**WHAT TO DO:** Convert every line of the records below into a JSON list of strings, one string per line, leaving out blank lines.

**INPUT:**
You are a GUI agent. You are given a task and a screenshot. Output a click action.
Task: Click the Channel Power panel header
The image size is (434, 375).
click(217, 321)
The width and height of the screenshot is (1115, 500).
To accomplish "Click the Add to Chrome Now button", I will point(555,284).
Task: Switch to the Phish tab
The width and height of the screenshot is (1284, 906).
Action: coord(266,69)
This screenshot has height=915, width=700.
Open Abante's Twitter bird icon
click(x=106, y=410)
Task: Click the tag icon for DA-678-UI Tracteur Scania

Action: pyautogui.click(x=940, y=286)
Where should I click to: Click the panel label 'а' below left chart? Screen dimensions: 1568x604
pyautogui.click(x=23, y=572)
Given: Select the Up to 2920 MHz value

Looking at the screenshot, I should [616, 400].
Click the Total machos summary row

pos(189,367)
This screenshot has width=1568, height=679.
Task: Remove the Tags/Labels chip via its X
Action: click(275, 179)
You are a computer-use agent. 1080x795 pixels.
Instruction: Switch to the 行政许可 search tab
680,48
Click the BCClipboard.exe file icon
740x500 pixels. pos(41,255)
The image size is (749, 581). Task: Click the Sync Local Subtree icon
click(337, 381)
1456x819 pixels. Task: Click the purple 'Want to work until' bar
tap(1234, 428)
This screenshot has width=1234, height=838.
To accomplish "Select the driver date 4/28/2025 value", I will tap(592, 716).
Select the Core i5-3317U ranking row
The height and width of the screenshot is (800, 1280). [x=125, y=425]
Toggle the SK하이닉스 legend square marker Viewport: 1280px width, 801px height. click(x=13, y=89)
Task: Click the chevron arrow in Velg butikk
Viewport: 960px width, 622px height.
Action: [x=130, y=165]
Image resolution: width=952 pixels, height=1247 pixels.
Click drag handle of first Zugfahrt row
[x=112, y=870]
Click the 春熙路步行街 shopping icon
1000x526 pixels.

**EXERCISE SOLUTION:**
[
  "You are a GUI agent. You are given a task and a screenshot. Output a click action.",
  "Task: Click the Channel Power panel header",
  "The image size is (434, 375).",
  "click(217, 321)",
  "The width and height of the screenshot is (1115, 500).",
  "To accomplish \"Click the Add to Chrome Now button\", I will point(555,284).",
  "Task: Switch to the Phish tab",
  "The width and height of the screenshot is (1284, 906).",
  "Action: coord(266,69)",
  "This screenshot has height=915, width=700.",
  "Open Abante's Twitter bird icon",
  "click(x=106, y=410)",
  "Task: Click the tag icon for DA-678-UI Tracteur Scania",
  "Action: pyautogui.click(x=940, y=286)",
  "Where should I click to: Click the panel label 'а' below left chart? Screen dimensions: 1568x604",
  "pyautogui.click(x=23, y=572)",
  "Given: Select the Up to 2920 MHz value",
  "Looking at the screenshot, I should [616, 400].",
  "Click the Total machos summary row",
  "pos(189,367)",
  "This screenshot has width=1568, height=679.",
  "Task: Remove the Tags/Labels chip via its X",
  "Action: click(275, 179)",
  "You are a computer-use agent. 1080x795 pixels.",
  "Instruction: Switch to the 行政许可 search tab",
  "680,48",
  "Click the BCClipboard.exe file icon",
  "740x500 pixels. pos(41,255)",
  "The image size is (749, 581). Task: Click the Sync Local Subtree icon",
  "click(337, 381)",
  "1456x819 pixels. Task: Click the purple 'Want to work until' bar",
  "tap(1234, 428)",
  "This screenshot has width=1234, height=838.",
  "To accomplish \"Select the driver date 4/28/2025 value\", I will tap(592, 716).",
  "Select the Core i5-3317U ranking row",
  "The height and width of the screenshot is (800, 1280). [x=125, y=425]",
  "Toggle the SK하이닉스 legend square marker Viewport: 1280px width, 801px height. click(x=13, y=89)",
  "Task: Click the chevron arrow in Velg butikk",
  "Viewport: 960px width, 622px height.",
  "Action: [x=130, y=165]",
  "Image resolution: width=952 pixels, height=1247 pixels.",
  "Click drag handle of first Zugfahrt row",
  "[x=112, y=870]",
  "Click the 春熙路步行街 shopping icon",
  "1000x526 pixels."
]